On the level of community, rather than amplifying spaces that are public, shared and co-operative, austerity politics have been rebooted in the UK and elsewhere, with massive retractions of community services and the dismantling of direct participatory democracy. Disabled, elderly and vulnerable people have been further stripped of resources, their demands now simply ignored, and carers further impoverished.
On the level of markets, rather than recreating markets to facilitate human and planetary thriving, we see the financialisation of the care economy intensifying, with far too many governments green-lighting the abusive power of asset management companies, and corporations moving away from the ‘care-washing’ of diversity initiatives and into care-stripping, increasing their profit margins, for instance, by eagerly complying with the rolling back of DEI initiatives and environmental pledges.
In terms of states, rather than creating sustainable economies, porous borders and education systems geared toward the cultivation of care, we see vicious attacks on precisely those institutions meant to create equity and equality. All forms of inequality are growing at a frightening rate and nationalistic borders are hardening. Universities in the UK are imploding due to corporate funding models, while in the US they are caving into political witchery. With tokenistic exceptions, the privatisation of essential utilities continues unabated: in the UK sewage is literally pumped into the rivers.
Global warfare has only deepened, with genocidal violence in Gaza, mass displacement and growing hunger in Sudan and destruction continuing in Ukraine. Renewed militarisation is proliferating, making money for arms companies and political despots, and protest by those who care is violently clamped down on.
On a planetary level, rather than making good on ecological promises to prevent climate breakdown, we have seen the absurd denial of climate change, and further deregulation of policies and practices that would temper some of the worst effects of irreversible climate change.
In The Care Manifesto, we outlined alternative futures to this dystopia, a future which imagines care as the centre of everything. We did this by drawing together many examples past and present of progressive practice: by emphasing collaboration, solidarity and interdependence as fundamental to any liveable future.
What hope remains for a better future must look to the dramatic disconnect between a world in which most of us know that care matters more than ever, and the political refusal to act upon this knowledge. On the ground, many people continue to practice a politics of care day in and day out.
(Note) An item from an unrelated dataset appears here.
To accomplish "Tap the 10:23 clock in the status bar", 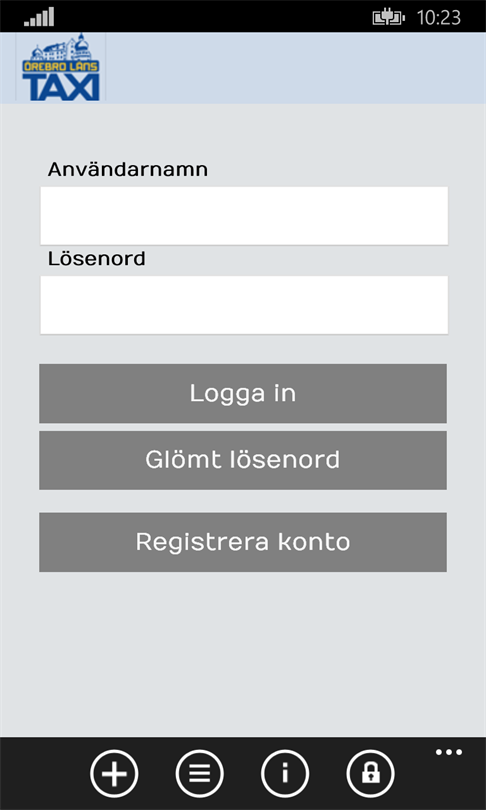I will click(x=438, y=18).
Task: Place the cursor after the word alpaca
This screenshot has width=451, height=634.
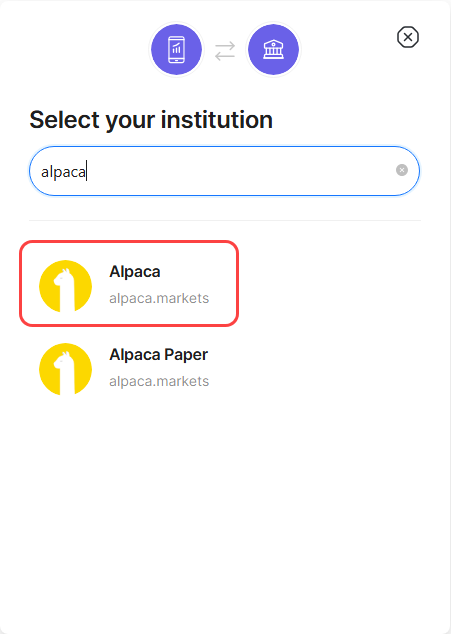Action: 87,171
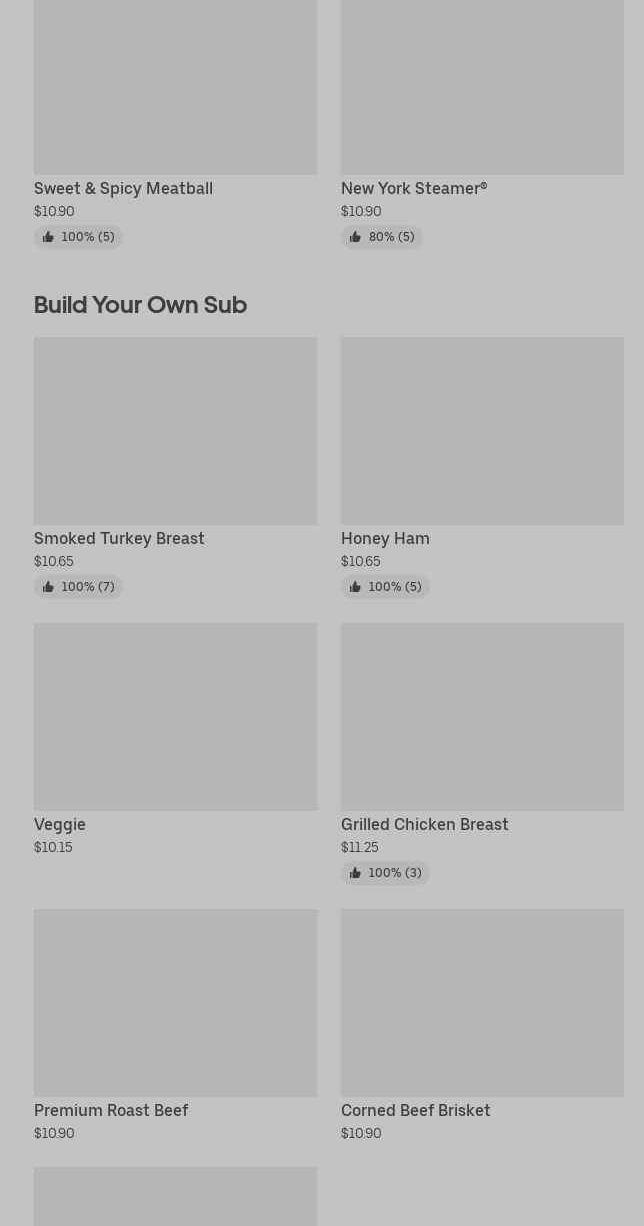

They continue to care for those broken by Covid, to support local food banks, to provide essential supplies for migrants and asylum seekers, to furnish clothes swaps and tool libraries, to feed hungry kids, and to protest genocide in Gaza.
Yet at the formal political level we overwhelmingly see a complete refusal to budge from austerity economics and capitalist fiscal policies aimed at promoting unexamined notions of "growth", which fail even to achieve even their own limited goals. The idiocy—and danger--of it all is now writ large in the obviously malignant and world-destroying policies of Trump. The only way out is of this dystopia is to put care at the core of our vision and politics, at every level. Because care is not just present in everyday compassion: it is made possible by political structures that refuse to hand over our power, our resources and our humanity to the billionaires and asset managers who are squeezing the life out of us.